PC Watchに掲載するための「PCたとえ話」というノルマを見事にクリアできたので(?)、具体的なカスタム内容を見ていこう。
ベース本体
- GHK Mk18 Mod.1 CO2ガスブローバック(V3システム)
SUPER ACCURAチューニング内容
- SPARK 飛鋭改 高精度インナーバレル GHK用 250mm組み込み
- SPARK 猫パンチHOPテンショナー組み込み
- 4UAD 4UANTUM フリクションPROホップパッキン組み込み
- SPARK GHKカスタムバルブ組み込み
- 初速調整、各部すり合わせ調整など
オプション内容
- エクストラハードリコイルオプション(GHK CO2カスタム専用)
「SUPER ACCURAカスタム」は、インナーバレルやパッキン、押しゴムの交換に加え、カスタムバルブの組み込みと初速調整、命中精度の細かな「すり合わせ」が行なわれる。パーツの組み込み自体は個人でも可能だが、非常に困難なのはこの「すり合わせ」だ。

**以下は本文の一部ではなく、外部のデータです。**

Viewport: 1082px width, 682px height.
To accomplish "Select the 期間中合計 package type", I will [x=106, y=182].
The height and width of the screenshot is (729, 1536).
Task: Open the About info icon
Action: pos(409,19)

どの要素が初速や精度に影響するかを見極めるには、数多くの個体をカスタムしてきたプロのエンジニアによる知見が不可欠。高価な本体を破損させるリスクを考えれば、特にガスブローバックガンの調整を筆者のような素人が手を出すのは避けた方がよいと考えている。
一方、リコイルオプションには「ハードリコイル」(3,630円)と「エクストラハードリコイル」(1万4,520円)の2種類がある。後者は強力なリコイルスプリングに加え、強化ブローバックバッファーが組み込まれ、内部の最適化が図られている。
かつて私は東京マルイ製の銃で同様のパーツ交換を試みたが、セミオートとフルオートを両立させるセッティング(バッファー重量、「NPAS」というカスタムパーツの最適解)を見つけられず、結局断念した経験がある。電動ガンの調整には少しは自信がある私だが、ガスブローバックガンの調整は難解に感じる。
本製品最大の魅力は、「エクストラハード」の名にふさわしい強烈なリコイル(反動)だ。こればかりは言葉よりも動画を見ていただく方が早い。
いかがだろうか?これまで多くのモデルを撃ってきたが、ここまでの衝撃は記憶にない。セミオートの1発ごとのキックも心地よいが、フルオートで弾速計の計測口に撃ち込むには、銃を強固に保持する力が求められる。この「暴れ馬」を御する感覚も、エアソフトガンの醍醐味の1つといえるだろう。
「SUPER ACCURAカスタム」による実射性能も申し分ない。セミオートでの初速は平均82.7m/sで安定しており、フルオートの連射速度も平均11.5RPSと良好だ。ただし、長時間の連射では初速が低下する「ドロップショット」も見受けられた。二重給弾などによる故障のリスクを避けるため、10発を超えるような連射は控えた方がよいだろう。
なお、今回のCO2ガスブロは、冬の気温10℃前後であれば動作することを確認した。筆者の住んでいる関東圏なら、極端な寒波さえ来なければ冬期でも十分に実用可能だ。ただし、10℃前後の環境下では、セミオートこそ軽快に動作するものの、フルオートになるとサイクルが低下し、動作がもっさりとしてくる。フロンガス式に比べれば圧倒的な耐寒性を備えているが、いかなる低温下でも動作するわけではない点には注意してほしい。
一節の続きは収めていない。